Exogenous RNA is selectively retained in the small micromeres during sea urchin embryogenesis

The small micromeres are multipotent cells of the sea urchin embryo that populate the coelomic pouches and contribute to various tissues of the adult (Juliano and Wessel 2010). This lineage forms by two sequential unequal cleavages, divides only once prior to gastrulation, and accumulates several mRNAs and proteins selectively, including vasa, nanos, and piwi. In manipulating this embryo for experimentation, investigators often inject mRNAs to over-express proteins, thought to occur uniformly throughout the embryo and to thereby influence cells equally. We show here a new character of the small micromeres, which is a selective retention of injected synthetic mRNA.

Vasa mRNA is present uniformly throughout the early embryo, but the Vasa protein accumulates selectively in the small micromeres (Voronina et al. 2008) by differential protein turnover (Gustafson et al., submitted). Here we test the ability of protein derived from exogenous mRNA to phenocopy endogenous Vasa protein by microinjecting mRNA from a vasa-GFP construct containing Xenopus β-globin UTRs. These reporter constructs were generated from the transcriptional vector pSP6T4, commonly used in sea urchin overexpression analyses (Lepage and Gache 2004). The Vasa 1F construct contains the sequence encoding the full length vasa open reading frame, and indeed, the protein from this mRNA injection accumulates selectively in the small micromeres, and eventually more in the small micromeres in the left coelomic pouch, just as the endogenous protein (Voronina et al. 2008). Co-injecting mRNA (using the same UTRs and transcriptional vector) that encodes mCherry shows fluorescence uniformly throughout the early embryo (data not shown) but later also selectively in the small micromeres. To test if either of these selective protein accumulations results from differential retention of the mRNA in small micromeres, we performed in situ hybridization on the injected embryos using sequences specific to the mRNA encoding the fluorescent proteins. Indeed, by gastrulation both the Vasa 1F-GFP and the mCherry mRNAs were retained selectively by the small micromeres.

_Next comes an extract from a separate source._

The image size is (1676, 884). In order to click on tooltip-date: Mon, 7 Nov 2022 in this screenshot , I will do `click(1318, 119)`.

Vasa is an RNA helicase that is thought to be involved in translational regulation. In testing whether it is involved in the mRNA retention phenomenon, we manipulated the vasa sequence such that it lacks its N-terminus or its catalytic domains; both regions are required for Vasa function. Following microinjection of these mRNAs and culture of the embryos, each of the vasa mRNAs and the mCherry mRNA showed persistent and specific retention in the small micromeres. The mechanism of this selective mRNA retention is unknown, but is unlikely due to a lack of mRNA turnover mechanisms in this relatively quiescent cell since several endogenous mRNAs are turned over during development in this same cell. Since the small micromeres appear to be a multipotent cell similar to those found in other organisms, especially in the lophotrochozoans (Juliano and Wessel, 2010), this phenomenon of selective mRNA retention may reflect a shared character of multipotency.

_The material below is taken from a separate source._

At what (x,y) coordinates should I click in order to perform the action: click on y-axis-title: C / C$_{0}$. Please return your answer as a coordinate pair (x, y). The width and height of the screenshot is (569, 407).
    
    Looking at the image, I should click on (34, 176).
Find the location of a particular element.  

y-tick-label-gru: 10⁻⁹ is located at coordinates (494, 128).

Figure 1. Small micromere retention of microinjected synthetic RNA.

(A) GFP (green) fluorescence from a Vasa- GFP mRNA construct assayed for protein expression in gastrula and prism-stage embryos along with mCherry (red) control mRNA. (B) In situ RNA hybridization for GFP or mCherry synthetic mRNA in gastrula and prism-stage embryos. Vasa 1F is a full-length ORF fused to Xenopus β-globin 5′ and 3′ UTRs. Vasa 2F-GFP is the same construct lacking the Vasa region N-terminal to the Zn-fingers, and Vasa 5R-GFP RNA instead lacks the catalytic domain and the helicase domain. GFP and mCherry RNA probes detect the spatial distribution of the exogenous RNA. Note that the Vasa protein accumulates selectively in the small micromeres on the left of the embryo, whereas the mRNA is retained equally in the small micromeres of both sides. Scale bar = 50 μm.